Superpower One: Know Thyself to Execute on Your Professional Development Plan
Know Thyself is not just a cute “Ancient Greek aphorism” (which the internet says is “a pithy observation that contains a general truth.”) Know thyself is a theme that I keep coming up against as I do my soft skill and professional development courses on Pluralsight.
One of my all-time favorite courses is on emotional intelligence. This is a course I went into thinking emotional intelligence, or EQ, was kind of fluffy feel-good stuff. But after diving in, reading and researching, and thinking about the importance of emotional intelligence, I realized this was perhaps the most important course I would do. Spreading the word about emotional intelligence could improve the world, one person at a time.
The very first (of five) pillar of emotional intelligence is self-awareness. When you are self-aware you can excel in the other four pillars. Without self-awareness your emotional intelligence is seriously inhibited.
Self-awareness is all about knowing thyself.
When you know yourself you can have an honest understanding of what your preferences and tendencies are.
Preferences and tendencies… I did not choose those words lightly! Preferences and tendencies are what you learn from personality assessments. Love them or hate them, they should give you a decent perspective of why you do (and think and say and react) the way you do. I just updated a course on working and communicating with people who have different personalities (and understanding your own personality) In that course I talk about the Myers-Briggs and the DiSC assessments, and how the information you get from those assessments can really help you understand yourself (and others).
Understanding your preferences and tendencies can help you understand if your professional development plan is reality. You might want to, for example, become an entrepreneur. But when you do an honest assessment of your personality you might determine your professional development plan needs a serious revision. I’m not saying you can’t do hard things, or you can’t learn new things. I’m all about doing hard things and learning new things. But perhaps you need to change tasks, timeframes, or expectations.
Fun fact: In my original and updated course on personalities I mention “superpower” multiple times!
Superpower Two: Know How You Work to Execute on Your Professional Development Plan
I’m excited to share this second superpower with you. I’ve actually had this blog post up for a week or two, since I saw it on Twitter.
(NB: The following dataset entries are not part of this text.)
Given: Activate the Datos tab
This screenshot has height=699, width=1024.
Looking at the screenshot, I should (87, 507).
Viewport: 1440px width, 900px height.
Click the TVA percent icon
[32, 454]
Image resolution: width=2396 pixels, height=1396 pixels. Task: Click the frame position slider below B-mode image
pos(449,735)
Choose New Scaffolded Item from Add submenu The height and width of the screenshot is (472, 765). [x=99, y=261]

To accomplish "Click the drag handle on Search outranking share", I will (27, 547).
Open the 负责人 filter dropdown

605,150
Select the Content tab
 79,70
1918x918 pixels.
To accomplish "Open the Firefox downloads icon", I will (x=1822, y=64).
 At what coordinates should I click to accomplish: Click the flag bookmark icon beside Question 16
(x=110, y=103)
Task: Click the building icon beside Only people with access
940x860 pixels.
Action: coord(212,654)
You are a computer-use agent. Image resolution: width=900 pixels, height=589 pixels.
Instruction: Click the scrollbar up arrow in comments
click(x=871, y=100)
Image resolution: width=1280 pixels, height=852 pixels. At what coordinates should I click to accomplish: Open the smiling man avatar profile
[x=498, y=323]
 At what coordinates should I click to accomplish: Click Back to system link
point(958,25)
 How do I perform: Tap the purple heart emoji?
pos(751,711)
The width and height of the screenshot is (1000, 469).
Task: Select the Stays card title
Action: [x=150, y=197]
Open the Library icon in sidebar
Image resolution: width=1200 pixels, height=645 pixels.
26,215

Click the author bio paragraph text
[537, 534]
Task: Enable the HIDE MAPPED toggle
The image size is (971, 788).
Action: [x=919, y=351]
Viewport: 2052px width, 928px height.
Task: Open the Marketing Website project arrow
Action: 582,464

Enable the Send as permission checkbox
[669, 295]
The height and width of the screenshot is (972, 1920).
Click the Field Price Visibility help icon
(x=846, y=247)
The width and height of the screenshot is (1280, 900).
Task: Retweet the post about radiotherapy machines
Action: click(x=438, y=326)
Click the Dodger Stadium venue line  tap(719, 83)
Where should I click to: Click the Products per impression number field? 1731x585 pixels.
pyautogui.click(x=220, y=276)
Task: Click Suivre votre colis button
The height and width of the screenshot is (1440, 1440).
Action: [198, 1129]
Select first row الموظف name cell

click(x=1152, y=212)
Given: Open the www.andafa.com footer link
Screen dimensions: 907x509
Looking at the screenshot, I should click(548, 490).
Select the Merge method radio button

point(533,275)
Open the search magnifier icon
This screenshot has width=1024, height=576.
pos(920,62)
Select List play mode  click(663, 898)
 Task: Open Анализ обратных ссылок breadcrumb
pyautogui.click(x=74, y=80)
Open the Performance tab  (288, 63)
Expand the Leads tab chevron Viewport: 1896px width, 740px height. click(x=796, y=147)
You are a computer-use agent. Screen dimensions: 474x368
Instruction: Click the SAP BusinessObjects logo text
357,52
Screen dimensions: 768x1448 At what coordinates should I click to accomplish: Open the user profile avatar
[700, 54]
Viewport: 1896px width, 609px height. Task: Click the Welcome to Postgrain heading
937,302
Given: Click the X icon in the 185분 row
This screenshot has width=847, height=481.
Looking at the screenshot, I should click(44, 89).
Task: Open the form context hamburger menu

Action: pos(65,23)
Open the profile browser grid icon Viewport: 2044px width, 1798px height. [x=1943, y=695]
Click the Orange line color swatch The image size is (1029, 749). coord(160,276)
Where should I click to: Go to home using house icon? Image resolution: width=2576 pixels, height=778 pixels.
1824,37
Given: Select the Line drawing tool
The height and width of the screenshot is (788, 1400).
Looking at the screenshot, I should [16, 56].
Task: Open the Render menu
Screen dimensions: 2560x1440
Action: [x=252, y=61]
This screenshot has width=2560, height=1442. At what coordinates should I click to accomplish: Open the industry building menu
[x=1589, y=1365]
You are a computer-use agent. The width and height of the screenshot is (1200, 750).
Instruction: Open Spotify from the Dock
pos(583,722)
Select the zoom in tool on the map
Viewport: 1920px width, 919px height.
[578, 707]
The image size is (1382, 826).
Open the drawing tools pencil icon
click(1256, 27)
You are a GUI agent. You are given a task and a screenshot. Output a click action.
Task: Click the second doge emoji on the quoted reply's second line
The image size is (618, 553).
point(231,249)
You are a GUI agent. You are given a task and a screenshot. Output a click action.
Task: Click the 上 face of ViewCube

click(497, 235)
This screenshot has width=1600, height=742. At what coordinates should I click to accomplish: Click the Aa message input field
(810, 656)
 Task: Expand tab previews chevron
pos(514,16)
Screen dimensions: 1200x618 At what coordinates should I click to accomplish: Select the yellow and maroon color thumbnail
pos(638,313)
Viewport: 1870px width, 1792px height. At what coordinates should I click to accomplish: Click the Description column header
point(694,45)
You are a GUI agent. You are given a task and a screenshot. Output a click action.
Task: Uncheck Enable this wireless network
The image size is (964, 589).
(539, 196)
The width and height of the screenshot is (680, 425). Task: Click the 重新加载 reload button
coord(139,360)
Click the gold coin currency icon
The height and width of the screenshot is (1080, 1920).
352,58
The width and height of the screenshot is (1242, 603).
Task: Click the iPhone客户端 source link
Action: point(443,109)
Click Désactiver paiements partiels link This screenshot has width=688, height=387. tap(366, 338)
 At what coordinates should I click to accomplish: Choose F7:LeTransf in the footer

This is a new idea to me but it is FREAKING AWESOME! Please, please go read Josh Ghent’s brilliant post titled How You Work.
The premise is that we have, and maybe sometimes read, user manuals. But we don’t really think too much about what our own user manual would be! WHAAAAT? A personal user manual?
Talk about knowing thyself!
The difference between the superpower above and this superpower is that I want you to focus on, instead of your preferences and tendencies, how you actually work? What are ways you should, and should not, work? Again, when you write your professional development plan you can compare what you have listed against how you actually work.
Do they match up? Or have you written things in your professional development plan that are unrealistic based on how you actually work?
Look, I’m not going to repeat Josh’s great (and short) blog post here. Please go read it. Have FUN creating your own user manual. Let this be a living document. Understanding how you work will impact more than just your professional development plan.